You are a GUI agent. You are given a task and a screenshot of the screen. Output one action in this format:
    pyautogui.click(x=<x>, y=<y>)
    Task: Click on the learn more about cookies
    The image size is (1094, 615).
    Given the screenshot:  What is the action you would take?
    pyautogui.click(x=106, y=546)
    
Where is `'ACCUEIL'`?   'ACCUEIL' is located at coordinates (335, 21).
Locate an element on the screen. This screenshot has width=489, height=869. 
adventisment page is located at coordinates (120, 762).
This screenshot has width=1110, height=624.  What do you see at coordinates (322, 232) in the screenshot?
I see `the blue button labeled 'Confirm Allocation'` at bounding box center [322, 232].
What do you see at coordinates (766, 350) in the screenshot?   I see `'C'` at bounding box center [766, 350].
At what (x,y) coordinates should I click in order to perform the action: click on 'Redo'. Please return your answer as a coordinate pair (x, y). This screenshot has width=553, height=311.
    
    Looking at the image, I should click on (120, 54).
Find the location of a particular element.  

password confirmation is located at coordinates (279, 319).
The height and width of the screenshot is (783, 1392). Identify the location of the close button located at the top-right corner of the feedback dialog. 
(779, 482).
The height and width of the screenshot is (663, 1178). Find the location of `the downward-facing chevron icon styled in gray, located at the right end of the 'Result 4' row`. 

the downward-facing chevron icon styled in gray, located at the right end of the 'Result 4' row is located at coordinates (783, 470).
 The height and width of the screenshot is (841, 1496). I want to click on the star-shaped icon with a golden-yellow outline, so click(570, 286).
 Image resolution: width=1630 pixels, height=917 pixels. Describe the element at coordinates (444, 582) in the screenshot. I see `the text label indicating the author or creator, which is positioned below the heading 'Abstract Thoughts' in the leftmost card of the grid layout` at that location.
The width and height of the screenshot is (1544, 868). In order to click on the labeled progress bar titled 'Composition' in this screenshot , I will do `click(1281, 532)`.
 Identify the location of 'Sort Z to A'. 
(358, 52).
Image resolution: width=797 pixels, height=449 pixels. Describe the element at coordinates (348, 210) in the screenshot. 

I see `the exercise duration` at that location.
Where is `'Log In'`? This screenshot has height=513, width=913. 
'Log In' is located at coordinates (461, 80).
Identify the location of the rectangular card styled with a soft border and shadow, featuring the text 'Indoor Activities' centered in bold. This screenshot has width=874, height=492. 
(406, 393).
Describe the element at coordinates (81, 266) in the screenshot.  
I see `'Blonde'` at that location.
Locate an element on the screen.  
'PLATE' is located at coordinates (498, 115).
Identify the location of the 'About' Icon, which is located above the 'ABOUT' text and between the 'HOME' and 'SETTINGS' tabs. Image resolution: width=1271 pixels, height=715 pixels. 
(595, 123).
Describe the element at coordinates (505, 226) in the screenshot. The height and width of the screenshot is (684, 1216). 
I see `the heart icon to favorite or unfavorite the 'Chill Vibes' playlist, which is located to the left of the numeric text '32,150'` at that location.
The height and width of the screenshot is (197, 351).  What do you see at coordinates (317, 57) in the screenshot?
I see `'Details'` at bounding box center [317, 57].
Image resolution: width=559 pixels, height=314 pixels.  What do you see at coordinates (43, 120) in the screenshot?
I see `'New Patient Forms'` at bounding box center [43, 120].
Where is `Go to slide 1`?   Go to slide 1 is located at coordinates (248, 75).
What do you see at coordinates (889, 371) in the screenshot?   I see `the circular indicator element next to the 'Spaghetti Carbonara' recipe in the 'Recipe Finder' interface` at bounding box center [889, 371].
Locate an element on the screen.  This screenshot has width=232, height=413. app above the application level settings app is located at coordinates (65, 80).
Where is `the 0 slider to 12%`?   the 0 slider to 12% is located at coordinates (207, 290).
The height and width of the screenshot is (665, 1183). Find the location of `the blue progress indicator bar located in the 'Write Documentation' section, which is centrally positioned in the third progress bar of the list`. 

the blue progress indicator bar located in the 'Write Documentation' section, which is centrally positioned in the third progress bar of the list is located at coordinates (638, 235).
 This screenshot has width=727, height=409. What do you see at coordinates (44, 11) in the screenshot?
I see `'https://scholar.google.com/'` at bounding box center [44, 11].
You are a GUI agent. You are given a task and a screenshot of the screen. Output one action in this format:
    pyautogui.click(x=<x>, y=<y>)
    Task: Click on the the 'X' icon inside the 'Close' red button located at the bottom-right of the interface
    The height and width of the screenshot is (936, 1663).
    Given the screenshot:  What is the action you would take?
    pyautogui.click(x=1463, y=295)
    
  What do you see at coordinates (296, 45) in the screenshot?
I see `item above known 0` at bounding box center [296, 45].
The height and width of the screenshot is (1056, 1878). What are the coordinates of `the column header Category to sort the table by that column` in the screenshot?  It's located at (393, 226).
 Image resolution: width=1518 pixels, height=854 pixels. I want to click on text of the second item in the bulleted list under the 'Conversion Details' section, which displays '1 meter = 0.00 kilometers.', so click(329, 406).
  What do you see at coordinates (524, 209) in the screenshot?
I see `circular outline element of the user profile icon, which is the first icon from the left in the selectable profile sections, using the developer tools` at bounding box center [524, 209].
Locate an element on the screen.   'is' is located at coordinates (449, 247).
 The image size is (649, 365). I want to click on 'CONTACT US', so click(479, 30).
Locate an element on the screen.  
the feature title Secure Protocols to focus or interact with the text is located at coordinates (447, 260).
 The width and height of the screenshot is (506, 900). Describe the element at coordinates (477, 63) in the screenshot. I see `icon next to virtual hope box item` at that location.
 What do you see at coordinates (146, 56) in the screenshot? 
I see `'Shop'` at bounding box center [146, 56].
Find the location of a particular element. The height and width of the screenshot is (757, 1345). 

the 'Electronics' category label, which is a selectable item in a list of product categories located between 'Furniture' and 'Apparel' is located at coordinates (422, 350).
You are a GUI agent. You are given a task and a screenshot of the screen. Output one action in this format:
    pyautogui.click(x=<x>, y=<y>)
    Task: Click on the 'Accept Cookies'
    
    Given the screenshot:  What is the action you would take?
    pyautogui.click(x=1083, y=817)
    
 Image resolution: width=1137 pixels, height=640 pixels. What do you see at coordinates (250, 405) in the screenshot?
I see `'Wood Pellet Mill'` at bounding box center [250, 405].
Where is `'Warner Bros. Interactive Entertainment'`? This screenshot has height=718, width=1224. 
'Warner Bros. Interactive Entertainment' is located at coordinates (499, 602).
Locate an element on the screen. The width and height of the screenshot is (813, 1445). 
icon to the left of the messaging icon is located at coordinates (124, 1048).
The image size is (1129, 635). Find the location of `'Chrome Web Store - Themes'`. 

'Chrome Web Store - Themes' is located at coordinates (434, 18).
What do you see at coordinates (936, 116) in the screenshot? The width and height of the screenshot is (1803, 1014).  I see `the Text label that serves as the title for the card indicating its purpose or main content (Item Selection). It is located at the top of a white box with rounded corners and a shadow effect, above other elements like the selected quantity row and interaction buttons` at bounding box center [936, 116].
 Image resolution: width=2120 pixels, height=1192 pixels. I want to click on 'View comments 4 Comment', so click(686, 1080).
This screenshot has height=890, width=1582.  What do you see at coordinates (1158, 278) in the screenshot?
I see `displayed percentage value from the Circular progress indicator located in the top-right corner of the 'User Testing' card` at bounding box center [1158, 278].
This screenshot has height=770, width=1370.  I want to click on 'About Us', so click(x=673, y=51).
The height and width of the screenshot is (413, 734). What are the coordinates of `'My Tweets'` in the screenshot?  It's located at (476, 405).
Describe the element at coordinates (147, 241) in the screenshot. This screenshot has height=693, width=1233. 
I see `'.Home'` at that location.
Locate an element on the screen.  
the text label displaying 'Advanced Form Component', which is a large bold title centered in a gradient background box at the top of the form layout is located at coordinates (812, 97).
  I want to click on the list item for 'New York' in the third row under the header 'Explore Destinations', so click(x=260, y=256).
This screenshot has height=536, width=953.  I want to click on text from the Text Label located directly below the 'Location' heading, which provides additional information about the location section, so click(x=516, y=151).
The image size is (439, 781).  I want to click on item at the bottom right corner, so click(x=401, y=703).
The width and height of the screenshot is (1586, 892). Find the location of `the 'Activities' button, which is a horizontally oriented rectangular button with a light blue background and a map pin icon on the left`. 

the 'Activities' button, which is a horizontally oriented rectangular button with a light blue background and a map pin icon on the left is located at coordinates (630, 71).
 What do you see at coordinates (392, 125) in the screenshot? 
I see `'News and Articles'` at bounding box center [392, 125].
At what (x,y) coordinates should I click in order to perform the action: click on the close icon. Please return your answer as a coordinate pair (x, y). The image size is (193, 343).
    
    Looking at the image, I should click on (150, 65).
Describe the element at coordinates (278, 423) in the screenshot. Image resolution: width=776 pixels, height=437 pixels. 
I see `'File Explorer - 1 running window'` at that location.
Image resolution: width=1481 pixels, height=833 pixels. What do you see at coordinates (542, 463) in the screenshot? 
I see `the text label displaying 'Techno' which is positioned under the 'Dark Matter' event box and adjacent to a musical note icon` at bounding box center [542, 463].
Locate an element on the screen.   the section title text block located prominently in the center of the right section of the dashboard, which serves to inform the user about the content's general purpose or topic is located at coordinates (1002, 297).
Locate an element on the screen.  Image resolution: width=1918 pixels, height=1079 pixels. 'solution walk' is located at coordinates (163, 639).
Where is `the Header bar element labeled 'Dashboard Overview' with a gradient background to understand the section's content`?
== == ==
## AUFGABE UND ANFORDERUNGEN
Wandle in den obigen Daten den Abschnitt von der Zeile mit „The height and width of the screenshot is (413, 734).“ bis einschließlich der Zeile mit „the text label displaying 'Advanced“ in eine nummerierte Liste um und lass dabei Leerzeilen weg.

## ERGEBNIS DER AUFGABE
1. The height and width of the screenshot is (413, 734). What are the coordinates of `'My Tweets'` in the screenshot?  It's located at (476, 405).
2. Describe the element at coordinates (147, 241) in the screenshot. This screenshot has height=693, width=1233. 
3. I see `'.Home'` at that location.
4. Locate an element on the screen.  
5. the text label displaying 'Advanced Form Component', which is a large bold title centered in a gradient background box at the top of the form layout is located at coordinates (812, 97).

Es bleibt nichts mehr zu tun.